I’m starting to feel kind of bad about doing virtually no development on PhoneBlogger since I released the source code many months ago. I think this is the motivation I needed to get back into the code, add some new features, and simplify the install. Hey, I’ve got to live up to my newfound status of behaving like “a hallmark of the developer community”, as opposed to my usual behavior as a hallmark card for the slacker community.

8/5/2003: 10:55 pm: RobertPhoneBlogger

[via Audioblog/Mobileblogging News via Smart Mobs]

IndyMedia in Melbourne, Australia, recently announced PIMP, the Phone IndyMedia Patch system, as an automated system for anyone with a telephone to submit live reports to Indymedia. The first use of PIMP was to report on a demonstration. This is exactly what I imagined early on as a great use for PhoneBlogger.

The purpose of PIMP is very similar to PhoneBlogger. Their system is pretty low-tech, but it looks like it should work just fine. Sometimes, the simplest thing that works is best.

They definitely aren’t using VoiceXML, speech recognition, or text to speech. Instead, they’re using a program called vgetty to do much of the heavy lifting. When you call PIMP, you’re actually calling a voice modem. Vgetty is used to save your recording to a wav file. They use SoX and LAME to convert the WAV file to an MP3, similarly to how I used them with PhoneBlogger.

For some people, setting up a voice modem and a couple Linux programs will be easier than setting up a VoiceXML gateway and bridging it to the telephone network.

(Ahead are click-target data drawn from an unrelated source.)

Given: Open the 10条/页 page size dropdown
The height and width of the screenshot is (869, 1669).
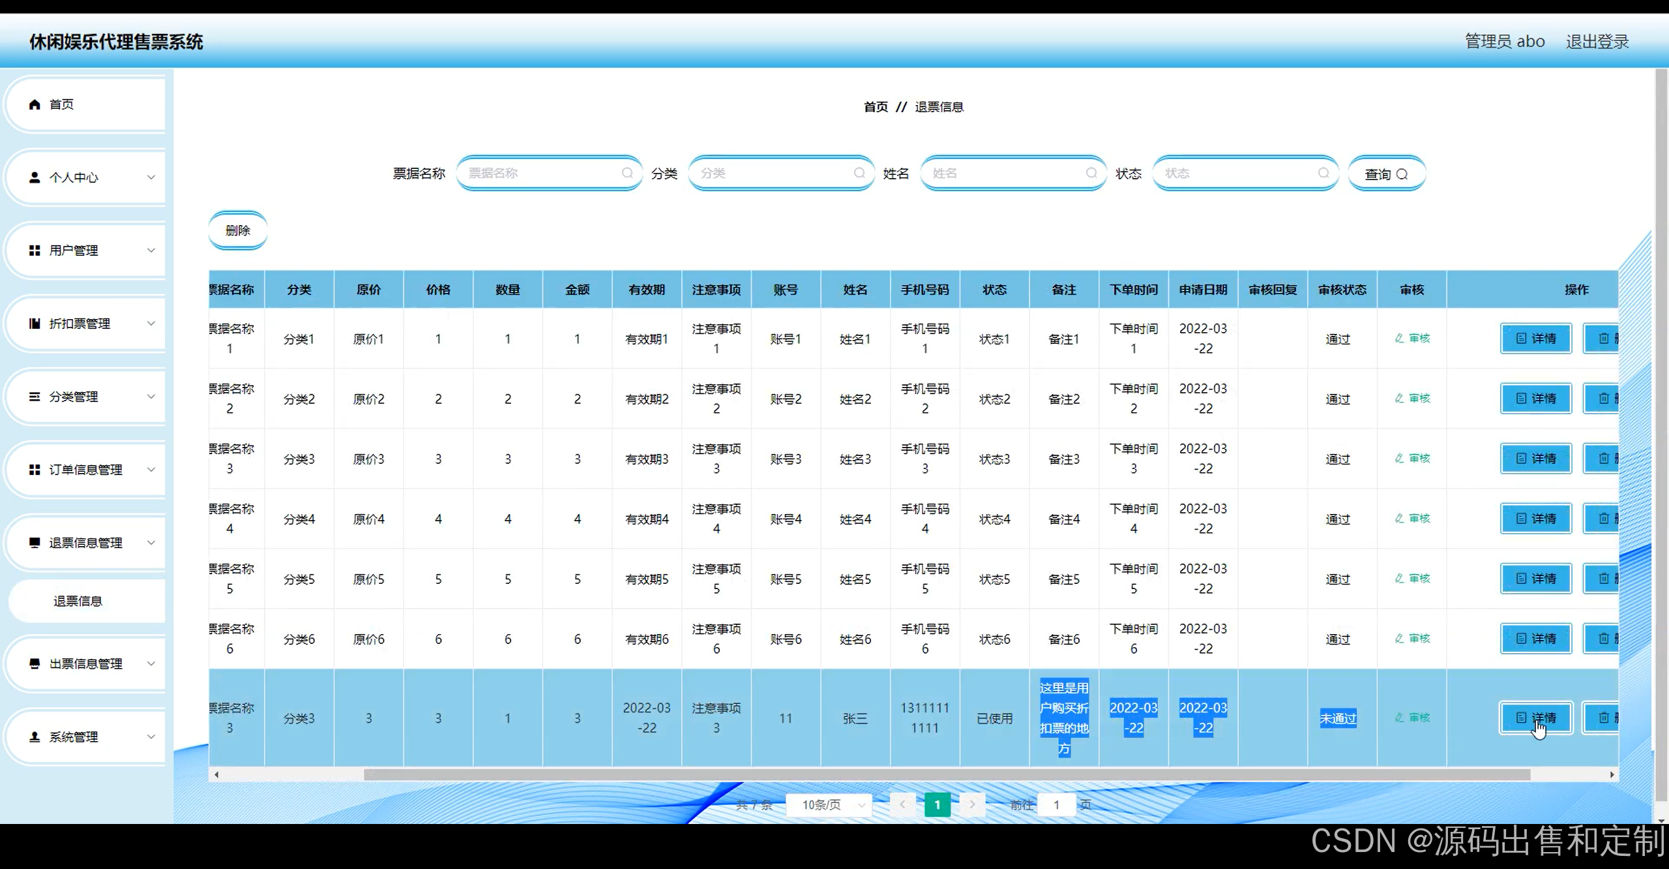Looking at the screenshot, I should (x=828, y=805).
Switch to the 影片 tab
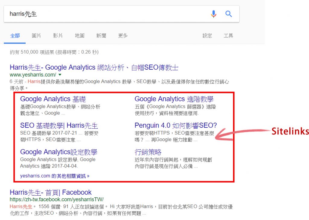Image resolution: width=309 pixels, height=220 pixels. click(x=58, y=36)
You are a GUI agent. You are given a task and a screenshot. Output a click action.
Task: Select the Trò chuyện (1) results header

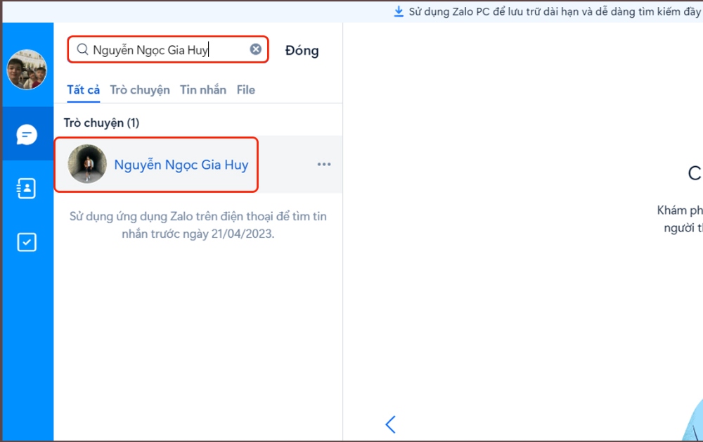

But, with the free hosted VoiceXML services provided by companies like TellMe, BeVocal, and Voxeo in the US, I think the VoiceXML approach ends up being a lot simpler, and definitely a lot more flexible. In countries without free hosted VoiceXML gateways, of course, Indymedia’s approach makes a lot of sense. However, the installation instructions for PIMP are a bit intimidating and somewhat less than clear. But, then again, so are the ones I wrote for PhoneBlogger.

I’m not sure if Hugh is using the same approach as IndyMedia, but he has a service called VoiceMonkey that also essentially acts like a voice mail system that can publish recordings to a website.